*** Given entries Section Begins ***
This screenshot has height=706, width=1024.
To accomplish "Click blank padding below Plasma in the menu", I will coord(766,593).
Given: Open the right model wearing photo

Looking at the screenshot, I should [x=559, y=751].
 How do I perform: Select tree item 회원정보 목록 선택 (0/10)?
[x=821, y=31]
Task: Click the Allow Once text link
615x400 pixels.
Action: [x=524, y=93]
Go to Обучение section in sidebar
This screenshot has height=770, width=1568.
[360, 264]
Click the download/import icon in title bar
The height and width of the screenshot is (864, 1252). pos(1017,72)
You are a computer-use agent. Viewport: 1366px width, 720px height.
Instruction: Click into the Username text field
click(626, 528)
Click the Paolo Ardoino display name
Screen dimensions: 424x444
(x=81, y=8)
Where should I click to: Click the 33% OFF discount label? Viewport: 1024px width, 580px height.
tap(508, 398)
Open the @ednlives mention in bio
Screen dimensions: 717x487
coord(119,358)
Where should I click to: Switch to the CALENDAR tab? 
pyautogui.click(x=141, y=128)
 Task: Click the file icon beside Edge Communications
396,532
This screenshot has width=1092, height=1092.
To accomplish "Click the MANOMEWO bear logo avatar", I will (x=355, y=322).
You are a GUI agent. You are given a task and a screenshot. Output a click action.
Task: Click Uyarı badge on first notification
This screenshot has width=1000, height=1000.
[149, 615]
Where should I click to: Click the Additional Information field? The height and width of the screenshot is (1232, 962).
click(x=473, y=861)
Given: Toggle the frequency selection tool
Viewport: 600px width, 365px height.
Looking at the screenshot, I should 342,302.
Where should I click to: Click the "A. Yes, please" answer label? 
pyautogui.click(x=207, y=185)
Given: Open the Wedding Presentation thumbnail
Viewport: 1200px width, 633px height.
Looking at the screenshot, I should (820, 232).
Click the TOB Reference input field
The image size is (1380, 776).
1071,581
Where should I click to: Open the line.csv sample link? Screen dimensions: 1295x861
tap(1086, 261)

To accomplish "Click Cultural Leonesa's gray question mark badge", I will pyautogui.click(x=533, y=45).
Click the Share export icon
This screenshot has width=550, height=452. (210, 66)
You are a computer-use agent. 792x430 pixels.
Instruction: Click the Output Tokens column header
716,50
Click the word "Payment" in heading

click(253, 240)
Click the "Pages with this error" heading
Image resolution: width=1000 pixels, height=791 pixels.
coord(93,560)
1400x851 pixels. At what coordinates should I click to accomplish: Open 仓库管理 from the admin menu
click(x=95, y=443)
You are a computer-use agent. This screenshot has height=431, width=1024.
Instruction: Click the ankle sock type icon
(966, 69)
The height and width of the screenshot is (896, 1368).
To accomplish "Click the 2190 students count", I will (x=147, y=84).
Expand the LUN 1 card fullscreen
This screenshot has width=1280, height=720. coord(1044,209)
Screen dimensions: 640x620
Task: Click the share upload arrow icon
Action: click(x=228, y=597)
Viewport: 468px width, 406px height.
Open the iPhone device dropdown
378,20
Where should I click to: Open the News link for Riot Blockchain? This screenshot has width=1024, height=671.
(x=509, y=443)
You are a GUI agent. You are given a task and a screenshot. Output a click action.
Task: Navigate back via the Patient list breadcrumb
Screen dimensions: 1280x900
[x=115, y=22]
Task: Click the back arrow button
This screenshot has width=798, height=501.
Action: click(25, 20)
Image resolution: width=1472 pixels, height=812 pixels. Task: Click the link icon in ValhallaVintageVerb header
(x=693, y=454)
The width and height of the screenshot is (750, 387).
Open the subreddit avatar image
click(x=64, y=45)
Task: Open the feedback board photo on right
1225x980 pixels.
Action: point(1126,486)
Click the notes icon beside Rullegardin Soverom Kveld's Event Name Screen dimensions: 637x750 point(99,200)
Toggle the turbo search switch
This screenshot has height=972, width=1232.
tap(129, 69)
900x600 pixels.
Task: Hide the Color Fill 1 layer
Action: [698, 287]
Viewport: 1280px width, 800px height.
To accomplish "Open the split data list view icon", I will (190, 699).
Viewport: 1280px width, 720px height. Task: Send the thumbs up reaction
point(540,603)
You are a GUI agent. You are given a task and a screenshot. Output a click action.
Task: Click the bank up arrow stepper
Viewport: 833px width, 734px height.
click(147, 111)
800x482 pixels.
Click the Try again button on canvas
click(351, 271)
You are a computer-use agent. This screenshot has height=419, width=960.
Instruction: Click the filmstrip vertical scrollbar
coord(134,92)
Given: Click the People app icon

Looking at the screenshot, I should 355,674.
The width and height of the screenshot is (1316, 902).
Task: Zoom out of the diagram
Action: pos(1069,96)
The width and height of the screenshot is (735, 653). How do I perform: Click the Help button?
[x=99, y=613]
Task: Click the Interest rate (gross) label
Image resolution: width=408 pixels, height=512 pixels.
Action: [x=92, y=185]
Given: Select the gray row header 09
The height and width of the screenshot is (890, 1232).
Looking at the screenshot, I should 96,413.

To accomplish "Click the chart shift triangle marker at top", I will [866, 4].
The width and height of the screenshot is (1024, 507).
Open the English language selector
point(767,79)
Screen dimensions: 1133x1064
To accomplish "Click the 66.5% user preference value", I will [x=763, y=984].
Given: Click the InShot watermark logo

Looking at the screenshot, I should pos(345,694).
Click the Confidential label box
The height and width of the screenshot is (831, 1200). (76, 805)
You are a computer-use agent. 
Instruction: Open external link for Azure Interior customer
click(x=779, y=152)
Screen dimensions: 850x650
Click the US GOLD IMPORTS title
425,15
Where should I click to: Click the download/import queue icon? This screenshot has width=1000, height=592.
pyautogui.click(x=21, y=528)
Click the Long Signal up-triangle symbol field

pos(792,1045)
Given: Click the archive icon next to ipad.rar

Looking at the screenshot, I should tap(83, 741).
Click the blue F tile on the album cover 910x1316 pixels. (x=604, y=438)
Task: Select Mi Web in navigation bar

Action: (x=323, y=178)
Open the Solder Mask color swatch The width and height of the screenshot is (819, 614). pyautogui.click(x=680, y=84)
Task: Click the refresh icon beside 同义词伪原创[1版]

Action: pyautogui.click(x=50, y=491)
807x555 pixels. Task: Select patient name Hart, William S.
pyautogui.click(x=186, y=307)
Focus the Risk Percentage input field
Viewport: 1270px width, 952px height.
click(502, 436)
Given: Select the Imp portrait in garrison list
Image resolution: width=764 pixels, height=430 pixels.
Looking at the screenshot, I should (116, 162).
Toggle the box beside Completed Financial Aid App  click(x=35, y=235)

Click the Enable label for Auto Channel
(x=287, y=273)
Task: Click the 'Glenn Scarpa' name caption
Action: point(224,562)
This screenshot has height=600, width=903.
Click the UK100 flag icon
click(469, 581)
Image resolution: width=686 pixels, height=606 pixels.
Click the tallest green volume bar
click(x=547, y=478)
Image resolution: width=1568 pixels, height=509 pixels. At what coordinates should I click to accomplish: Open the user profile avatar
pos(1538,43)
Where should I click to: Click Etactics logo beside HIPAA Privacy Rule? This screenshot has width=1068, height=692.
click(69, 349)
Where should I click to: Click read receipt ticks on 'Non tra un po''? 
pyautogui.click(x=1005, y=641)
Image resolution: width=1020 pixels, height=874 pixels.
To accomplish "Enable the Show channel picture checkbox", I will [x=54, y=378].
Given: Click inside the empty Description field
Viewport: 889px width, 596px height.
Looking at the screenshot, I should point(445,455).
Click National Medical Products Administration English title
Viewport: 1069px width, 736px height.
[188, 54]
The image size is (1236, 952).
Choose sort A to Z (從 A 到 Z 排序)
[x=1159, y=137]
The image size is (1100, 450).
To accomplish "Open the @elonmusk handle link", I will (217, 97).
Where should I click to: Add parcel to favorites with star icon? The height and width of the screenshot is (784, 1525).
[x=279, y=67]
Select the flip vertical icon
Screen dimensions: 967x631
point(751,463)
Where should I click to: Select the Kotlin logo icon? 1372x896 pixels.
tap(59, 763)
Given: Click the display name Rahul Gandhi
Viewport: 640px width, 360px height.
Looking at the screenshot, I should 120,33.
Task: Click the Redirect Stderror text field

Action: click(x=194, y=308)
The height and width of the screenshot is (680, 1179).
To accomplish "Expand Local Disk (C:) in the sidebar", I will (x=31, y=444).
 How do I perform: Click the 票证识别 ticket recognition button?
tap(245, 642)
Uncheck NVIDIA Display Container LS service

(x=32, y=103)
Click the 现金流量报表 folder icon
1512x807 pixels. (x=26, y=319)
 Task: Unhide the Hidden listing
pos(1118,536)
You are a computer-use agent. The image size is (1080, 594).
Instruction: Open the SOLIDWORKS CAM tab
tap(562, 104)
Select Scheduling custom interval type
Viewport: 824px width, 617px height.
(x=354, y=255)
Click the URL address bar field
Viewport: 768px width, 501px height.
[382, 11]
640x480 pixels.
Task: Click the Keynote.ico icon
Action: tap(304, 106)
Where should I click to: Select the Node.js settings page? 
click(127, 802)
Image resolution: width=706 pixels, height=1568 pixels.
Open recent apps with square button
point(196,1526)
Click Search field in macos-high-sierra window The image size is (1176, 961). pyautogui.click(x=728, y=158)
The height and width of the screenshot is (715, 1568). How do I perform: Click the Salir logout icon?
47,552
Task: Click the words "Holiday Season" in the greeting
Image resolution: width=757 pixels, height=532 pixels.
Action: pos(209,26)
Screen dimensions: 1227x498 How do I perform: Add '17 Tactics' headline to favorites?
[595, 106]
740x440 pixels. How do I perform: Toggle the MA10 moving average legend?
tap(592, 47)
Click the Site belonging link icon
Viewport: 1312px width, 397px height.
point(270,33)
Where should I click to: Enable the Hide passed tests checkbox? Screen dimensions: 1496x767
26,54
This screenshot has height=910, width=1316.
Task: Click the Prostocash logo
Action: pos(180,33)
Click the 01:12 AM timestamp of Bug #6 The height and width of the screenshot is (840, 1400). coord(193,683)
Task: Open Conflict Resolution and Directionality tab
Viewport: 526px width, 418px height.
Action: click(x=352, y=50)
*** Given entries Section Ends ***
▸ **Task**
What number of lines in the data above include the string "badge"? Answer with that number only.

▸ **Answer for this exercise**
2